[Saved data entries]
*** Block opens ***
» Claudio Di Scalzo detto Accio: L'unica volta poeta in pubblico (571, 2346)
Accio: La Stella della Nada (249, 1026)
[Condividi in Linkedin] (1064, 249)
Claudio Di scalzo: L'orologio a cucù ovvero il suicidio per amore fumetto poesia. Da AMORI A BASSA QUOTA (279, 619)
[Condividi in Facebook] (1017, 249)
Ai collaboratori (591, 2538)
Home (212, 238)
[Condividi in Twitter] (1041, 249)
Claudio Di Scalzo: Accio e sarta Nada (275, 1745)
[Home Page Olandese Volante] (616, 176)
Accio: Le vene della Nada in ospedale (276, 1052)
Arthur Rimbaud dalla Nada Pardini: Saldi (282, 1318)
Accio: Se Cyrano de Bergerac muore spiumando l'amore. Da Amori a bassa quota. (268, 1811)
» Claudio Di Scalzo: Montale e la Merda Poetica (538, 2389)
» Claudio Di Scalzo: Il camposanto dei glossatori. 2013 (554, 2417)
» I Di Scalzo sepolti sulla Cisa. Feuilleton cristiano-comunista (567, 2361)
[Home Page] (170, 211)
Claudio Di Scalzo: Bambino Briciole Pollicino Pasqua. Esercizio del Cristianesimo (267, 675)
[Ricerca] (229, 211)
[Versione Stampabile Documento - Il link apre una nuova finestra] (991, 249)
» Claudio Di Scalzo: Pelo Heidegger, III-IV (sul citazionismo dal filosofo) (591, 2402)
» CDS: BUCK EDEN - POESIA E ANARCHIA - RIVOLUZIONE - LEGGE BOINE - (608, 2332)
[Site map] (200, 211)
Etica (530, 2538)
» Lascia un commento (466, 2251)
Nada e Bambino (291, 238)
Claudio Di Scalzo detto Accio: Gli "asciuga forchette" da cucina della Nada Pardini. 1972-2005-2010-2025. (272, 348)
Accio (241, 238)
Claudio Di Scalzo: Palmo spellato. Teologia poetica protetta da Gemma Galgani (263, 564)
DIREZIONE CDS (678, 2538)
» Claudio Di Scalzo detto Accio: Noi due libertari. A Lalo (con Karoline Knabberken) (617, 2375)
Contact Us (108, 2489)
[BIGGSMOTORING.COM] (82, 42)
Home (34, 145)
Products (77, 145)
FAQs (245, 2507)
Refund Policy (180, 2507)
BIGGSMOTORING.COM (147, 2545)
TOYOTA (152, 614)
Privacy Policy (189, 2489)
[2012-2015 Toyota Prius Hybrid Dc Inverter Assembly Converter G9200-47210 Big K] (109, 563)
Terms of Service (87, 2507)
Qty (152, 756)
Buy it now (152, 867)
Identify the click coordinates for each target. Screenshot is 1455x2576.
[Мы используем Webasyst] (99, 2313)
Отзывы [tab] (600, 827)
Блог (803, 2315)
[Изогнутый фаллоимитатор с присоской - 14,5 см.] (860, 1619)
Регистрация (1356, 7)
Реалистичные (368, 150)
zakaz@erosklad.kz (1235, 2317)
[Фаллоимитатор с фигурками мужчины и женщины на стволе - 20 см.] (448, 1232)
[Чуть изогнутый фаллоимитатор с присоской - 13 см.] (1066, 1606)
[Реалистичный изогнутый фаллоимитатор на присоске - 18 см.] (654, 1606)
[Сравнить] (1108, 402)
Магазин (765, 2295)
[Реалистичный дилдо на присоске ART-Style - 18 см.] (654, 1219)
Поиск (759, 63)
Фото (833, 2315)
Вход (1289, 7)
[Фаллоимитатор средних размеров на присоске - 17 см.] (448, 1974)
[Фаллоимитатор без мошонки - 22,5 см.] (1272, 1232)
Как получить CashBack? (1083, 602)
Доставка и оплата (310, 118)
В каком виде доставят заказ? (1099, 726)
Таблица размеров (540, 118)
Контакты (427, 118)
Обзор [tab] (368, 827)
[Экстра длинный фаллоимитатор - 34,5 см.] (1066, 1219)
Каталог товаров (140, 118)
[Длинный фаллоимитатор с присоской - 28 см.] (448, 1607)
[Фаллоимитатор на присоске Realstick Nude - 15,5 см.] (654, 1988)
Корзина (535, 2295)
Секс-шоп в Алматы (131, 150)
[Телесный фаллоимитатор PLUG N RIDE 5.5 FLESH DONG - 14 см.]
*** Block closes ***
In the entries above, please find the line with "Claudio Di Scalzo: Bambino" and the line with "filosofo) (591, 2402)", then write out exactly those two lines and every line between them, and nothing more.

Claudio Di Scalzo: Bambino Briciole Pollicino Pasqua. Esercizio del Cristianesimo (267, 675)
[Ricerca] (229, 211)
[Versione Stampabile Documento - Il link apre una nuova finestra] (991, 249)
» Claudio Di Scalzo: Pelo Heidegger, III-IV (sul citazionismo dal filosofo) (591, 2402)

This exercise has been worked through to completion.